Native American leader Elouise Cobell dies at 65

USA Today/Associated Press
October 17, 2011


HELENA, Mont. (AP) – Elouise Cobell, the Blackfeet woman who led a 15-year legal fight to force the U.S. government to account for more than a century of mismanaged Indian land royalties, died Sunday. She was 65.

Cobell died at a Great Falls hospital of complications from cancer, spokesman Bill McAllister said.

Cobell was the lead plaintiff in a lawsuit filed in 1996 claiming the Interior Department had misspent, lost or stolen billions of dollars meant for Native American land trust account holders dating back to the 1880s.

After years of legal wrangling, the two sides in 2009 agreed to settle for $3.4 billion, the largest government class-action settlement in U.S. history. The beneficiaries are estimated to be about 500,000 people.

Asked what she wanted her legacy to be, she said she hoped she would inspire a new generation of Native Americans to fight for the rights of others and lift their community out of poverty.

“Maybe one of these days, they won’t even think about me. They’ll just keep going and say, ‘This is because I did it,'” Cobell said. “I never started this case with any intentions of being a hero. I just wanted this case to give justice to people that didn’t have it.”

Cobell said she had heard stories since she was a child of how the government had shortchanged Native Americans with accounts for royalties from their land that was leased for resource development or farming.

Cobell said she became outraged when she actually started digging into how much money the government had squandered that belonged people who were living in dire poverty on the Blackfeet reservation in northwestern Montana.

She realized the amount mismanaged since the 1880s could be hundreds of billions of dollars. She said she tried for years working with two U.S. government administrations to resolve the dispute, then decided to sue with four other Native Americans as plaintiffs when no progress was made.

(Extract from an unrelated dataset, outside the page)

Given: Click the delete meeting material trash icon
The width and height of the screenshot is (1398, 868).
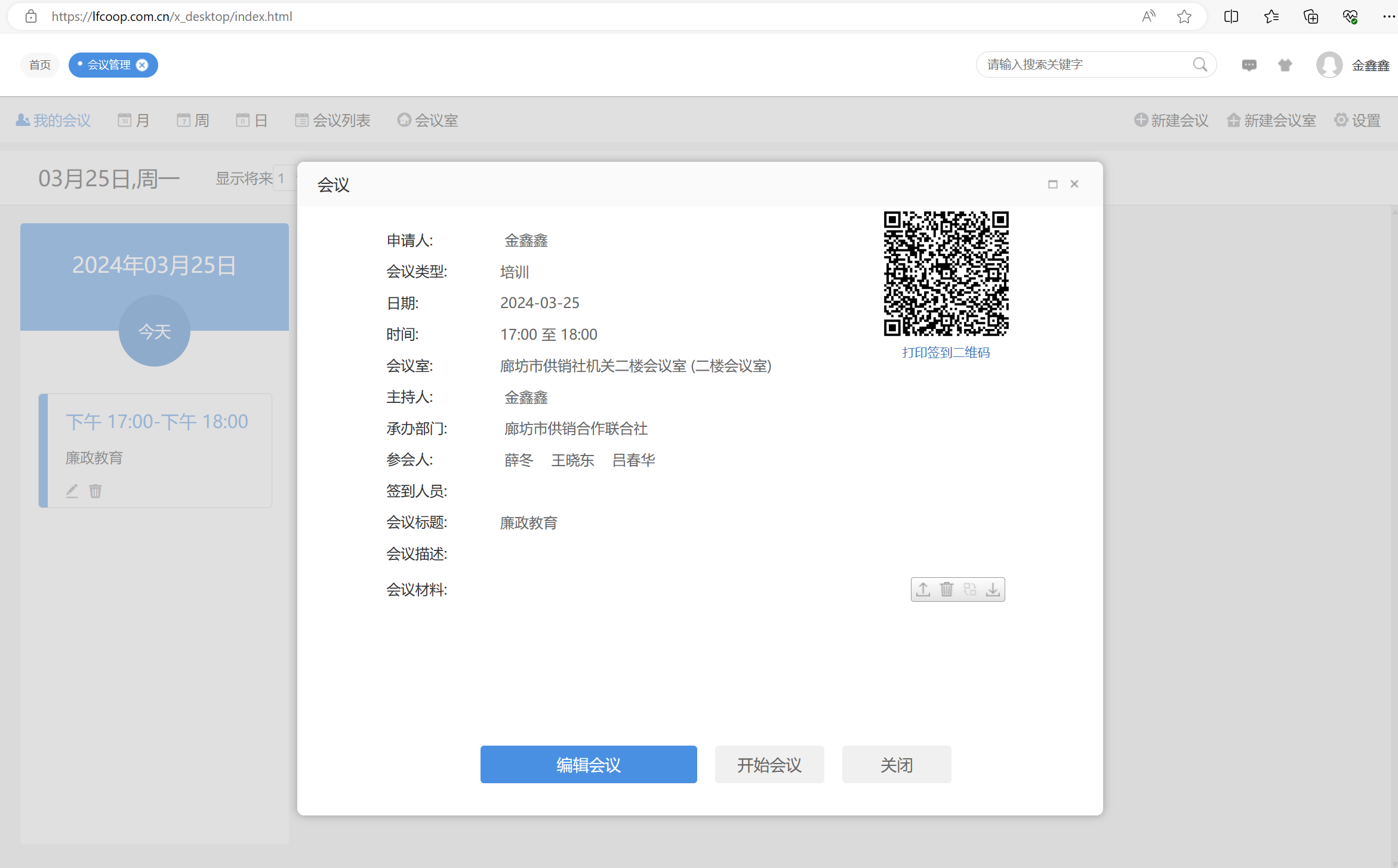Looking at the screenshot, I should pos(947,589).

The government dug in. Over the next 14 years, there were more than 3,600 court filings, 220 days of trial, 80 published court decisions and 10 appeals until the 2009 breakthrough.

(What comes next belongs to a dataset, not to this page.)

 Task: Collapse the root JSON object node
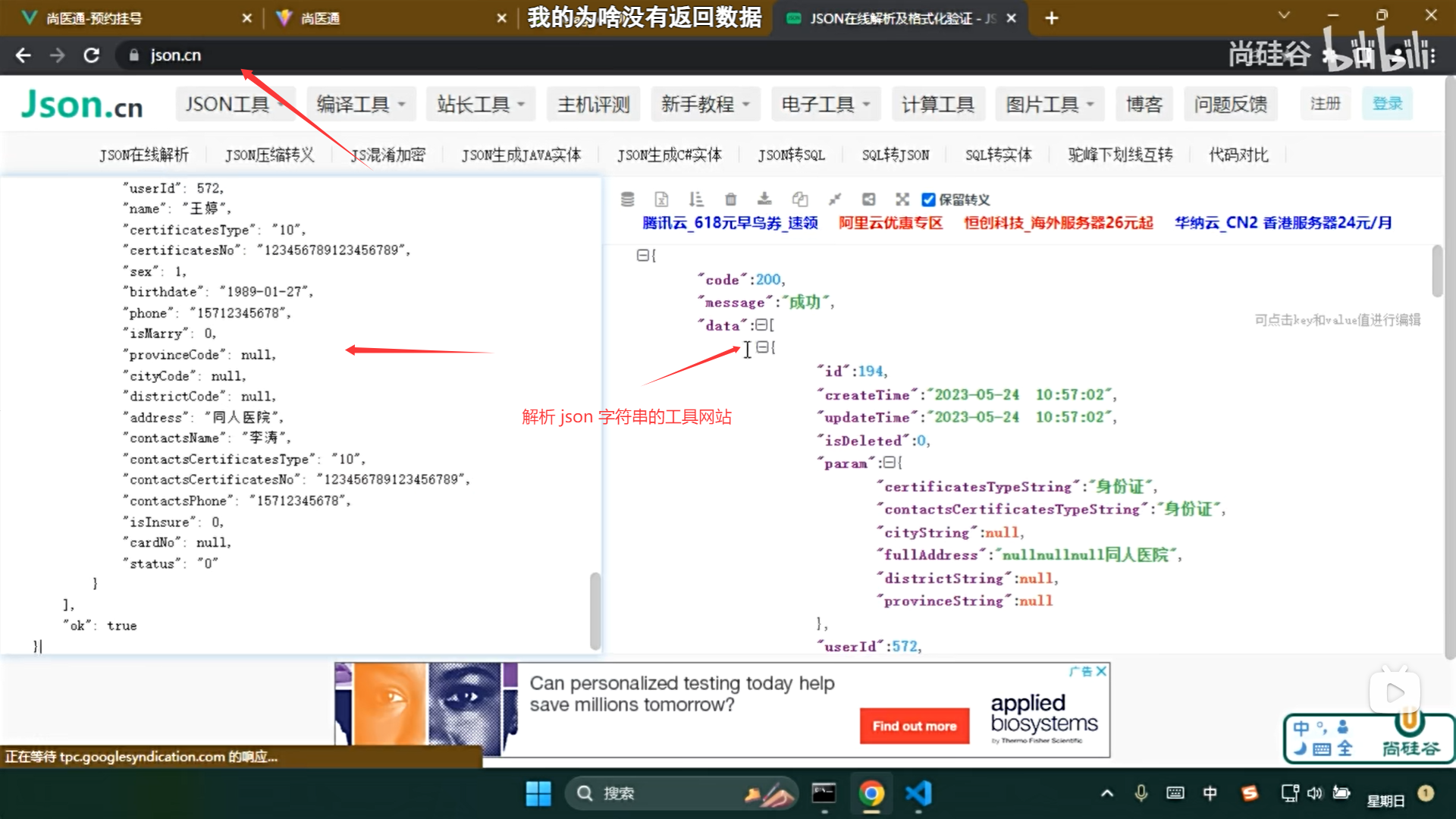click(642, 256)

Under the settlement, $1.4 billion would go to individual Indian account holders. Some $2 billion would be used by the government to buy up fractionated Indian lands from individual owners willing to sell, and then turn those lands over to tribes. Another $60 million would be used for a scholarship fund for young Indians.

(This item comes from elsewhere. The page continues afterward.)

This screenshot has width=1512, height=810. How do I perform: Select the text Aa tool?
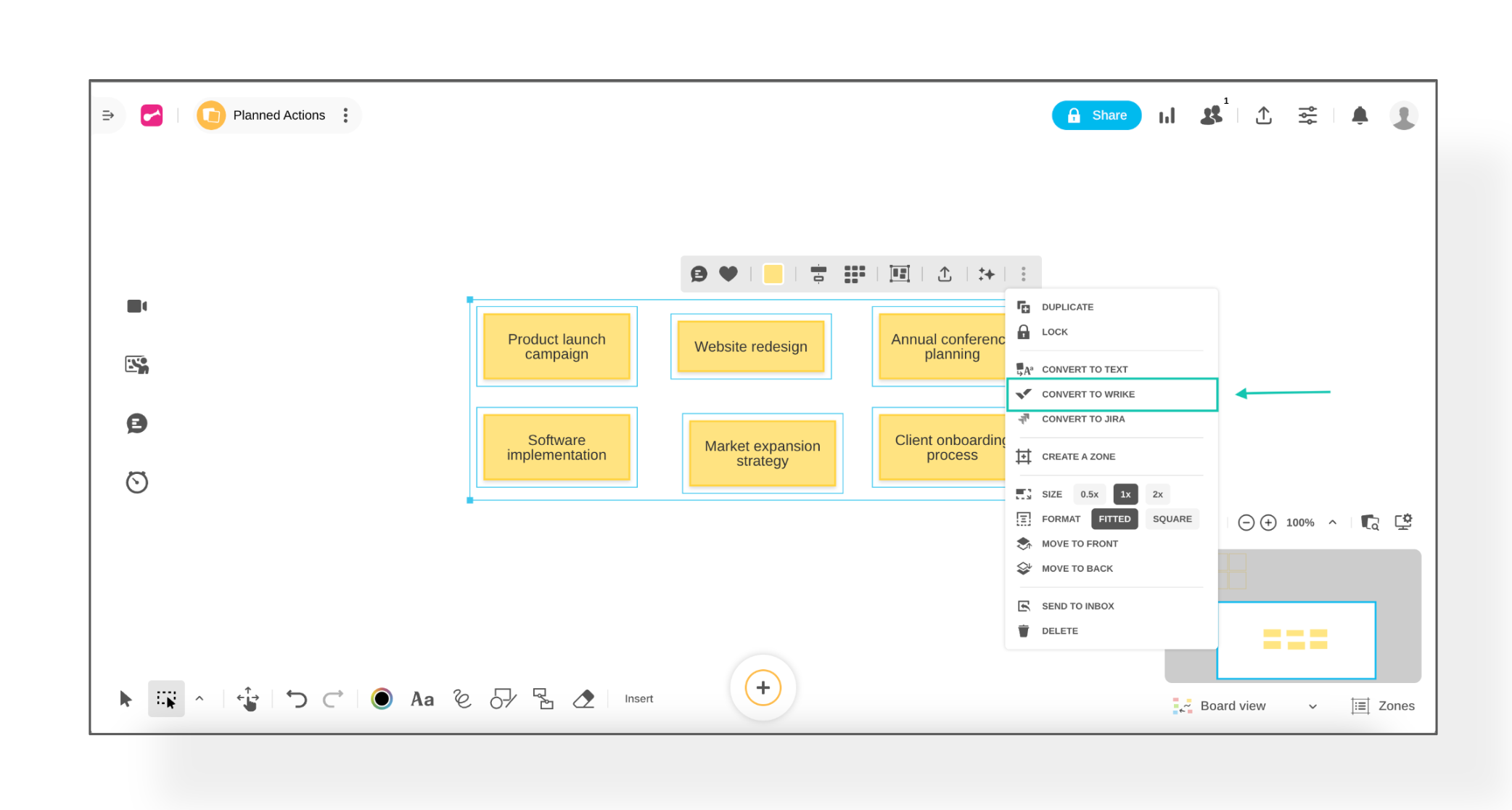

Cobell spent the next year shuttling back and forth between her home in Browning to Washington, D.C., to lobby individual congressmen to approve the deal. She also logged thousands of miles traveling across Indian country to explain the deal to the potential beneficiaries.

She found unexpected resistance among some Native Americans. They questioned why it was so little, how much would be going to her and they attorneys or why it didn’t include a more complete accounting of what happened to the money.

Congress approved the deal and President Barack Obama signed it in December of 2010, a year after it was first proposed. A federal judge approved the settlement in June, though there are still appeals of the settlement pending.

Cobell discovered she had cancer just a few weeks before the judge’s approval in June. She traveled to the Mayo Clinic in Rochester, Minn., for surgery.

Cobell was born with the Indian name Little Bird Woman, a great granddaughter of the famous leader Mountain Chief. She grew up with seven brothers and sisters on the Blackfeet reservation.

She graduated from Great Falls Business College and received honorary degrees from Montana State University, Rollins College and, earlier this year, Dartmouth College.

She was the Blackfeet nation’s treasurer for 13 years, and in 1987 helped found the first U.S. bank to be owned by a tribe, the Blackfeet National Bank, which is now the Native American Bank.

Cobell was the executive director of the nonprofit Native American Community Development Corp., which promotes sustainable economic development in Indian Country.

She won a $300,000 “genius grant” from the John D. and Catherine T. MacArthur Foundation in 1997 and used most of the money to help fund the lawsuit.

Cobell lived on a ranch 30 miles south of Browning with her husband Alvin. Her only son, Turk, lives in Las Vegas with his wife Bobbie and their children Olivia and Gabriella.

She has a brother and two sisters who live in Browning and a third sister who lives in Seattle.